I've been doing what I can in Mom's absence. Cooking, picking up the house, dishes, keeping up with the laundry. It doesn't sound like much but you have to remember. I'm a 408 lb lady. That's a LOT for me. I can't mop yet. I can't move furniture and vacuum behind it yet. I can't do a LOT of things yet. I feel like I suck enough without him reinforcing my sucktitude ThankYouVeryMuch.
Due to his tirade lasting all morning I didn't eat until 11:30 today. My blood sugars crashed like mad. I was mid crash when I was trying to fix lunch for Shecky, Dad and I. I forgot Mom is storing things in the oven. I melted some plastic containers and bags containing candied fruit for our fruit cakes... that we had to order online... cause none of the stores in this God forsaken BFE SELL the damned red and green candied pineapple. There was red candied pineapple and ... well.. GOO all over the inside of the oven. I cleaned it up but not until after I ate... which... yanno... pissed him off all over again. To be fair I didn't tell him I was having a sugar crash but THAT was only because I didn't want him freaking out about that too. Meh.
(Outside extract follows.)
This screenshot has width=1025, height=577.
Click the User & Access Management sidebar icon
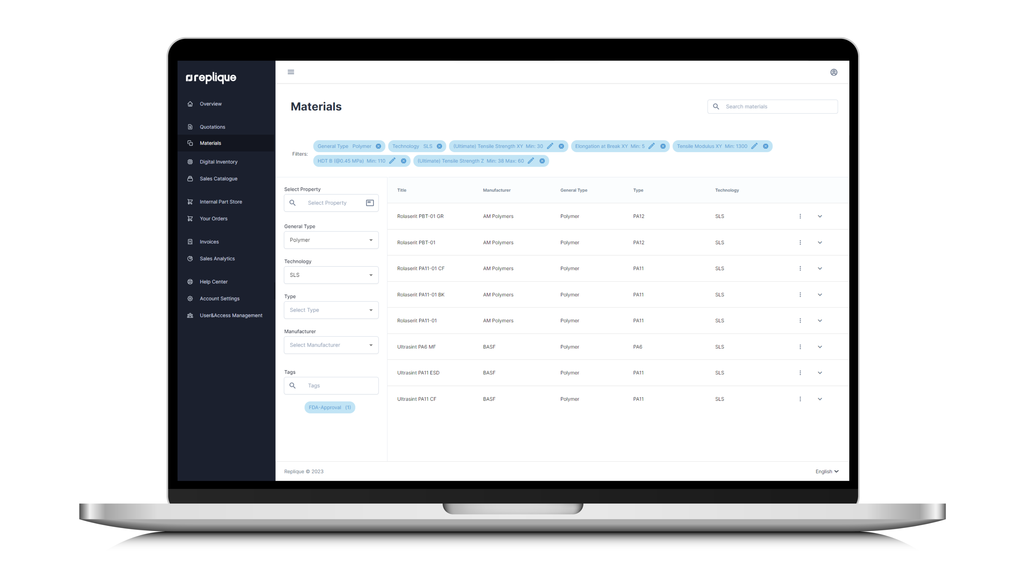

I've been waiting for him to blow up all week. My nerves have been driving me nuts all week. I KNEW I couldn't keep the house clean enough to keep him in check but I tried. Unfortunately, I snacked a lot this week as a result of the Nervous Nellie's that I had. I caught myself doing it off and on all week. I tried to compensate for it the best I could by eating fewer points than normal on those days... but... I still didn't loose anything this week.
So... yeah... I fail at life this week. Good thing a new one is starting, eh?